Albert, qui a une générosité discrète et solidaire, est le fils de Marguerite. Marie-Rachel, sœur d’Albert, d’une complicité constante dans ce projet, est venue avec son mari Norbert.
Albert est accompagné d’une de ses trois filles, Maud.
Nous avons aussi la famille Baron, représentée par Isabelle et Jean. Poupette, leur mère, était aussi une petite-fille d’Auguste. Elle était une personne dédiée aux autres, d’une gentillesse immense.
Et il y a notre branche Lartigue descendante de Mathieu, moi, ma fille Anaéli et ma petite-fille, avec un nom de fleur : Lilas Lartigue, d’à peine un an et demi.
Nous avons donc ici 4 générations sur les 5 qui ont suivi celle de Mathieu et Auguste !

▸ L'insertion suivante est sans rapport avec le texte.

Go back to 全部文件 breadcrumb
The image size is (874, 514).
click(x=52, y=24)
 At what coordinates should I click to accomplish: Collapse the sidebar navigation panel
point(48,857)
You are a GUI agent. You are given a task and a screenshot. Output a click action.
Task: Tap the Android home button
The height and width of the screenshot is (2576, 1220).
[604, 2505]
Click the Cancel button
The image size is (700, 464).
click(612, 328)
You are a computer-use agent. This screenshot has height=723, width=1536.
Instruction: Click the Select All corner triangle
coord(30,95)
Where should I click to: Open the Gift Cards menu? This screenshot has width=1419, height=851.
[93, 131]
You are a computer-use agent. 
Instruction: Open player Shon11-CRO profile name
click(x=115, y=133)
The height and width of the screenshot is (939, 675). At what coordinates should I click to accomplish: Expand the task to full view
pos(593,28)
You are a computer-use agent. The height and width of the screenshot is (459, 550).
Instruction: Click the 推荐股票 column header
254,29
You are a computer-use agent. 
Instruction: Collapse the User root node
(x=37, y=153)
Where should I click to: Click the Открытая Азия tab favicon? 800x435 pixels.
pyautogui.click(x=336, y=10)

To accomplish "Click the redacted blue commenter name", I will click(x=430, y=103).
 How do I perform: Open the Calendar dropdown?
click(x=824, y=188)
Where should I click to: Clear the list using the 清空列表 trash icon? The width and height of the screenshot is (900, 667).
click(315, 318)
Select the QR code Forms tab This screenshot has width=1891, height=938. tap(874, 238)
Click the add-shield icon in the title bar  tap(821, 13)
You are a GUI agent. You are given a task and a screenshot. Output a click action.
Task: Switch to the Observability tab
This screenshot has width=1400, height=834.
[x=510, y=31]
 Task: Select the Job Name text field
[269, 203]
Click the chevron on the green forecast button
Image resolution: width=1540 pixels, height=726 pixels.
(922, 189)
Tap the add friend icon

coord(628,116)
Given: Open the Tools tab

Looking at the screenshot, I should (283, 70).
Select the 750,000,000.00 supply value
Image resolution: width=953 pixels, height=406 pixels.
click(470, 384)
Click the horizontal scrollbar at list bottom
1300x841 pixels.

La rencontre à la mairie de Saint-Paul-lès-Dax avec Sébastien Ducasse, l’adjoint à la culture, et Monsieur le Maire Julien Bazus a pris immédiatement une tournure heureuse : leur volonté de faire à Poustagnacq un centre d’art et de création entrait en résonance avec notre activité artistique. Le projet de rendre hommage à Auguste s’est fait de façon naturelle. Nous avons fait don de notre travail et la mairie a apporté son soutien matériel. Encore une fois, la complémentarité ! Ce monument marque ainsi, je l’espère, le début d’un grand projet pour faire vivre l’art.
Je voudrais donc les remercier de nous avoir permis de participer au patrimoine de leur ville. Nous leur sommes reconnaissants de leur passion pour l’histoire et de leur élan envers la défense de l’art, qui en a tellement besoin. Merci aux services techniques, qui ont fait un travail remarquable, à Messieurs Jacquemoire et Joyeux, et à Mme Ranzoni pour leur participation dans ce projet.
Je veux remercier spécialement ma compagne Juliette, qui m’a poussé à découvrir mon passé, à comprendre les enjeux de cet exercice de mémoire familiale. Nous réalisons tous nos projets artistiques ensemble. C’est Juliette qui est la directrice de notre petite entreprise d’art. Elle est écrivain. Juliette connaît donc l’importance d’une longue histoire comme celle des Lartigue.

Et pour finir : je voudrais dédier cette œuvre aux deux fleurs qui marquent mon histoire personnelle de façon très profonde, à Marguerite Saporta, petite-fille d’Auguste, et à Lilas Lartigue, ma petite-fille. Merci.